Raw data Block Start

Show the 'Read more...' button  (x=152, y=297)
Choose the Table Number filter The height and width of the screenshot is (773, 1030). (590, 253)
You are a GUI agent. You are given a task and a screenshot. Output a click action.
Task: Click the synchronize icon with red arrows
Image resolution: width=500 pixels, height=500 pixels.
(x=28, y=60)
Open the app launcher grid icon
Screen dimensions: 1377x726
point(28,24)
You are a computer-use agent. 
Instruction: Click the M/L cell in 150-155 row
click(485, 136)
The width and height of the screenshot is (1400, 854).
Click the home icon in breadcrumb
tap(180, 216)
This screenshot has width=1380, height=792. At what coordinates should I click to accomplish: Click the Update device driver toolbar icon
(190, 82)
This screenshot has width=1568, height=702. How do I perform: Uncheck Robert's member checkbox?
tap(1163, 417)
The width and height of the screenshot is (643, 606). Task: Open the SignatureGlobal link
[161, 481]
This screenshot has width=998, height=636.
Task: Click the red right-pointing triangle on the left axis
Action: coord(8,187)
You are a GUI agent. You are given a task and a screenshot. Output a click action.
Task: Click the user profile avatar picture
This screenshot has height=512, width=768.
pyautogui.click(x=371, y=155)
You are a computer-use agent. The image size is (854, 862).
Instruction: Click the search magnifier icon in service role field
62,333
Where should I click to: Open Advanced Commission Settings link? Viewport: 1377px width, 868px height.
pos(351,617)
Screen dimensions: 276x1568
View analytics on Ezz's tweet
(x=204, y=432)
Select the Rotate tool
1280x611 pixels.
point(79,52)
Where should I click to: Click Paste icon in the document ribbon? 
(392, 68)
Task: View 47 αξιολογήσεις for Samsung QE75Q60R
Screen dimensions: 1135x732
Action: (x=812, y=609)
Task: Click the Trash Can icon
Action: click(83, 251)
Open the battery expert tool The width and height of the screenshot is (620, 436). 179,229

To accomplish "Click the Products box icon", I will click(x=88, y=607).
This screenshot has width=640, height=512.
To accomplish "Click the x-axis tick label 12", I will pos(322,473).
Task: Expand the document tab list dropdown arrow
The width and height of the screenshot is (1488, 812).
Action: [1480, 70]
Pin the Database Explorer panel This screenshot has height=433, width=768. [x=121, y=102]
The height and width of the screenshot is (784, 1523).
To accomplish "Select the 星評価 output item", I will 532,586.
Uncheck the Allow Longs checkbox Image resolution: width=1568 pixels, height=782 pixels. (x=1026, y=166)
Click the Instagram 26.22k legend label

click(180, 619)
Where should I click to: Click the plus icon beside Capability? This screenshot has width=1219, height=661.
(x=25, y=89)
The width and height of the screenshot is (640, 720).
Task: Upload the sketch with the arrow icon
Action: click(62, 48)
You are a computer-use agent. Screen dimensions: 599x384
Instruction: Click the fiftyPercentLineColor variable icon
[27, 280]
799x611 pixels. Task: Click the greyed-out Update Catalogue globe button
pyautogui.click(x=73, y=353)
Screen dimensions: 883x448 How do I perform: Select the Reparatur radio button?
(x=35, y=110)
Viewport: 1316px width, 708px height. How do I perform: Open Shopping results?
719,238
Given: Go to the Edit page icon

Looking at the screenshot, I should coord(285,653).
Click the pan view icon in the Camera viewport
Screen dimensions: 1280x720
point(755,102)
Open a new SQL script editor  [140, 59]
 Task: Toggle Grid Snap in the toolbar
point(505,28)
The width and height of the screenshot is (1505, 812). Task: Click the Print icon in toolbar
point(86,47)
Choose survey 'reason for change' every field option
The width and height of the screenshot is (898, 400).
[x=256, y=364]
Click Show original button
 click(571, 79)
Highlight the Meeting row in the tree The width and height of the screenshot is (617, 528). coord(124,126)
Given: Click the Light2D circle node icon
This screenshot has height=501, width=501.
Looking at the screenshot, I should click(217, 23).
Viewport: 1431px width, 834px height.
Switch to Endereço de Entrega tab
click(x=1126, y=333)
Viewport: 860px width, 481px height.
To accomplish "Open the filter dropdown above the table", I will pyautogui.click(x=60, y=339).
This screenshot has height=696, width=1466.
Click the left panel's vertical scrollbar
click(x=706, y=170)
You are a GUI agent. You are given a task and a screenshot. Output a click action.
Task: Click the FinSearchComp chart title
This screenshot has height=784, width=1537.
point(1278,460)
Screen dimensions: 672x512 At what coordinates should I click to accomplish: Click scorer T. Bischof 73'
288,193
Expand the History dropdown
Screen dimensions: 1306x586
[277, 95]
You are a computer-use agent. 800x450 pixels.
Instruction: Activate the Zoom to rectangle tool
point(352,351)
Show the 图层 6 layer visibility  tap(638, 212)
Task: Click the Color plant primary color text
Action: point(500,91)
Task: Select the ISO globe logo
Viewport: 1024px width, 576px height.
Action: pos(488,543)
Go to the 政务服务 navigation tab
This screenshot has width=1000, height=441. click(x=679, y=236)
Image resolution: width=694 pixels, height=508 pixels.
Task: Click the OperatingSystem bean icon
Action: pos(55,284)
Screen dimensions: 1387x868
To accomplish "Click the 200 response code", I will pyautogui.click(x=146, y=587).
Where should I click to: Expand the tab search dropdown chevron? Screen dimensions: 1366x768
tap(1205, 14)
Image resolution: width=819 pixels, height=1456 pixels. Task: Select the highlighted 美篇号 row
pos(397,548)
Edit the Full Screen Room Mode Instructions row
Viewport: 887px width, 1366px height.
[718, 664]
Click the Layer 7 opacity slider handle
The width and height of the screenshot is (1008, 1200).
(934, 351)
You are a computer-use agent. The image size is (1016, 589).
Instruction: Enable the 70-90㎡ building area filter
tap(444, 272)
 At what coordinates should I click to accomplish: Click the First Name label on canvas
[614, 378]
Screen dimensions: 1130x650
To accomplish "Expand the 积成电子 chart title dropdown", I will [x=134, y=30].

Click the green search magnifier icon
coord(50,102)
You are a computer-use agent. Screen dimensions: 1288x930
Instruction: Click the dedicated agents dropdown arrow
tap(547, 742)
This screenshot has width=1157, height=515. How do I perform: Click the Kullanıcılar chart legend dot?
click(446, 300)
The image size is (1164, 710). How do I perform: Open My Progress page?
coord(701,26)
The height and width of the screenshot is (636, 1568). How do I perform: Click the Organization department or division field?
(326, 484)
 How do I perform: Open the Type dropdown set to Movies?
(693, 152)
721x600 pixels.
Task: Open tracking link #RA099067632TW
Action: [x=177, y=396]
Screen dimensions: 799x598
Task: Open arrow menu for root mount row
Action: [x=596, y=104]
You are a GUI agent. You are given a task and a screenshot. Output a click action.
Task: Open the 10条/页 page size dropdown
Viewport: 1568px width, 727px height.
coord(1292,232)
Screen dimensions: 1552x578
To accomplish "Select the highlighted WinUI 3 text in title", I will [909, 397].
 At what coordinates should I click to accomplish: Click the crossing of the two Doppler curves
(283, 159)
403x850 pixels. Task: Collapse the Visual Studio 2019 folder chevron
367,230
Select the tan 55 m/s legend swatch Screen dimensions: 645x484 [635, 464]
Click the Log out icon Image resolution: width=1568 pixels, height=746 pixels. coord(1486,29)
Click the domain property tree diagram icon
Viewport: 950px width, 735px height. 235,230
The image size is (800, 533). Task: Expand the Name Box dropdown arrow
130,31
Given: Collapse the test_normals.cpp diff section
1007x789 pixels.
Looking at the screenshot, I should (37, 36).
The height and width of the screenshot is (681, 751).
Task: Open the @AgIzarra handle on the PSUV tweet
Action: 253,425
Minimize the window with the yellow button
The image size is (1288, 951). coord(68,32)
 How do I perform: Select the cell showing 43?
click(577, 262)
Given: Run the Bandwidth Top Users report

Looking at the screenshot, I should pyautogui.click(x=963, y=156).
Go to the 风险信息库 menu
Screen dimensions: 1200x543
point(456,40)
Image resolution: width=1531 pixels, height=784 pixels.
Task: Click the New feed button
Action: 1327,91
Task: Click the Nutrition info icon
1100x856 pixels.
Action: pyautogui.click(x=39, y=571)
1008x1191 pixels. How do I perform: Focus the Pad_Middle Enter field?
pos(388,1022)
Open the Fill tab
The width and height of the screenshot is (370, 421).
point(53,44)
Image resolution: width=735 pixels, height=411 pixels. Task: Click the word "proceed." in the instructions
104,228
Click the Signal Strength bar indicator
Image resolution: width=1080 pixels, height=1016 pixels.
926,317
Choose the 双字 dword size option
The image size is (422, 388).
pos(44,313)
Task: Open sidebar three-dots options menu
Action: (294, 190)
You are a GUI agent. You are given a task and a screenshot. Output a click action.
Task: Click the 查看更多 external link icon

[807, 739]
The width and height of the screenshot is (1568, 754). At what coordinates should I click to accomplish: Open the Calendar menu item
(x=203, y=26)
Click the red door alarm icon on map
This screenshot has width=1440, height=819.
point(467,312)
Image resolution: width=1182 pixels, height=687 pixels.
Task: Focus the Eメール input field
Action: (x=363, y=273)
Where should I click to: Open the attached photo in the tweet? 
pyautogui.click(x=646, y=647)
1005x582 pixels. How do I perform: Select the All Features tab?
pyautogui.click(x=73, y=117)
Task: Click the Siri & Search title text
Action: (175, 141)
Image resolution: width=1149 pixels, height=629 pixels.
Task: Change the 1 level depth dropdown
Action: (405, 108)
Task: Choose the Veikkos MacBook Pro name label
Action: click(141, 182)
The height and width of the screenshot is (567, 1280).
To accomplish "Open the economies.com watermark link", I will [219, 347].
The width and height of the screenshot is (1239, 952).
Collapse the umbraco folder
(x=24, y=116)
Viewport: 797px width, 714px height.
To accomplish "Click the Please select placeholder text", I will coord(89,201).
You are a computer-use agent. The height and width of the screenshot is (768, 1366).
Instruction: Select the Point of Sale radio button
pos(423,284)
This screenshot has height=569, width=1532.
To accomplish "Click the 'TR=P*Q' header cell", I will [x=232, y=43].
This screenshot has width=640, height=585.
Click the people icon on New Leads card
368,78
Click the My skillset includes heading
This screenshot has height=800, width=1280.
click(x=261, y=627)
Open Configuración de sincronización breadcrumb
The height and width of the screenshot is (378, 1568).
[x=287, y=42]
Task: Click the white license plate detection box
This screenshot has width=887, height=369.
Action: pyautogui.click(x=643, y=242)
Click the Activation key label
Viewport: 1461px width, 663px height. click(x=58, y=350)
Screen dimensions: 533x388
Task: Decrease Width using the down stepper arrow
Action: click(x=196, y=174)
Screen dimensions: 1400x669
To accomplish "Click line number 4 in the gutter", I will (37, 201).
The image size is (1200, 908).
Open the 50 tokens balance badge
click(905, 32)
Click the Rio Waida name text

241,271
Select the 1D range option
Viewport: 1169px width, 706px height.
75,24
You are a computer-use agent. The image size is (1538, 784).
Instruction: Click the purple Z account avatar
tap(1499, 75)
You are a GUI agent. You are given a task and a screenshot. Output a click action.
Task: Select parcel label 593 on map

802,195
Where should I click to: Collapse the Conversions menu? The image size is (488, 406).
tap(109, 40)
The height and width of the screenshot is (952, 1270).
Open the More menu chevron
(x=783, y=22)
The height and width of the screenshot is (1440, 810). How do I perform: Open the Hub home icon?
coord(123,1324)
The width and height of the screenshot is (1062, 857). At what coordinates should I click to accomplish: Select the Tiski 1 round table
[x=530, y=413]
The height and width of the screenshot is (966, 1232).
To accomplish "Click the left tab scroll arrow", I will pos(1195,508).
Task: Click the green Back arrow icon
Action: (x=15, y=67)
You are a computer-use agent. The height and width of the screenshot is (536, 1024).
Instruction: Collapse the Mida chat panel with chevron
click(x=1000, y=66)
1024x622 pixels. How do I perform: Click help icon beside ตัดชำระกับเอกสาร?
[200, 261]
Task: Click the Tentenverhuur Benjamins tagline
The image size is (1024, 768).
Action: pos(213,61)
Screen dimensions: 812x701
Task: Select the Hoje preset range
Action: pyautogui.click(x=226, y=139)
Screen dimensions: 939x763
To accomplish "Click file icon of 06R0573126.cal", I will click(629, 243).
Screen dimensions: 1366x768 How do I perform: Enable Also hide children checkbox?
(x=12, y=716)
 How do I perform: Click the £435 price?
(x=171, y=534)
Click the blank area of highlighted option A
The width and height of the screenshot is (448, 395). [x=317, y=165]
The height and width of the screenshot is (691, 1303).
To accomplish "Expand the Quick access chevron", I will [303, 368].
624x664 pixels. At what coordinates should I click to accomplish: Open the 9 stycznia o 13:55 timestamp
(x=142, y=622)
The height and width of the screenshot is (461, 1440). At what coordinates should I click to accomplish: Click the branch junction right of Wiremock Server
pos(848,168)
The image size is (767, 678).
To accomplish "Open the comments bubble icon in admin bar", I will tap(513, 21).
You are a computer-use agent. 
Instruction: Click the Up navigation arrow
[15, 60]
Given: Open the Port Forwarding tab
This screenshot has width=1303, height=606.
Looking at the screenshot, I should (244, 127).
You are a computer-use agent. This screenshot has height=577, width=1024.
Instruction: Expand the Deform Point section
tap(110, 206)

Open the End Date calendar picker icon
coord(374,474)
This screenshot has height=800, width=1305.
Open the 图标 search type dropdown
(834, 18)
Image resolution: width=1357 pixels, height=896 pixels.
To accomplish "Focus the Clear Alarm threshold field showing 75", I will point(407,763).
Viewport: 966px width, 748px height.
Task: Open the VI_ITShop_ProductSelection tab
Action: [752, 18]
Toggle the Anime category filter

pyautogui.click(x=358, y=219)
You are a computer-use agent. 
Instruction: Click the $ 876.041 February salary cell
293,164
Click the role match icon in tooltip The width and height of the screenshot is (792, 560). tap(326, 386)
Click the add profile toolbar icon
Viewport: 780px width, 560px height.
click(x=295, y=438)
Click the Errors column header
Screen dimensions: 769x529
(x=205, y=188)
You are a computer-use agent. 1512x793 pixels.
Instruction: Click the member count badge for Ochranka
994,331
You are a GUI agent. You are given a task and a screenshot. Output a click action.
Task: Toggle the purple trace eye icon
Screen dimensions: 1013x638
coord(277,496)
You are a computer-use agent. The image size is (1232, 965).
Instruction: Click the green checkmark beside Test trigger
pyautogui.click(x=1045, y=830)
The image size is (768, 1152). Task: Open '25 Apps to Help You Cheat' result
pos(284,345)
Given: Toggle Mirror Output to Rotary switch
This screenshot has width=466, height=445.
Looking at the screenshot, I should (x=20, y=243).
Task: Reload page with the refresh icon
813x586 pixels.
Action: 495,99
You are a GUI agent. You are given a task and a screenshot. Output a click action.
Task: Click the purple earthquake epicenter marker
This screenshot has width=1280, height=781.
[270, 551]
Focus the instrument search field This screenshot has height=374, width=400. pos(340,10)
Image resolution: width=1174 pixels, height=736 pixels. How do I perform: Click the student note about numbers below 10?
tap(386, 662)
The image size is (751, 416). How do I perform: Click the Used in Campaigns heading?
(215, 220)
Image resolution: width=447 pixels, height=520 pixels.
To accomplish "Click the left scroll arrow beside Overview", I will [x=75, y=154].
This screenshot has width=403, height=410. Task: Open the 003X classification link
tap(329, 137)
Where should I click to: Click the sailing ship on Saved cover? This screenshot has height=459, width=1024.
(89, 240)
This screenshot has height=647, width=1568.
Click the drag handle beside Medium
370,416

Raw data Block End

Aim of the task:
Look over the material and return every line where the word "header" is found.

Result of the task:
To accomplish "Click the 'TR=P*Q' header cell", I will [x=232, y=43].
Click the Errors column header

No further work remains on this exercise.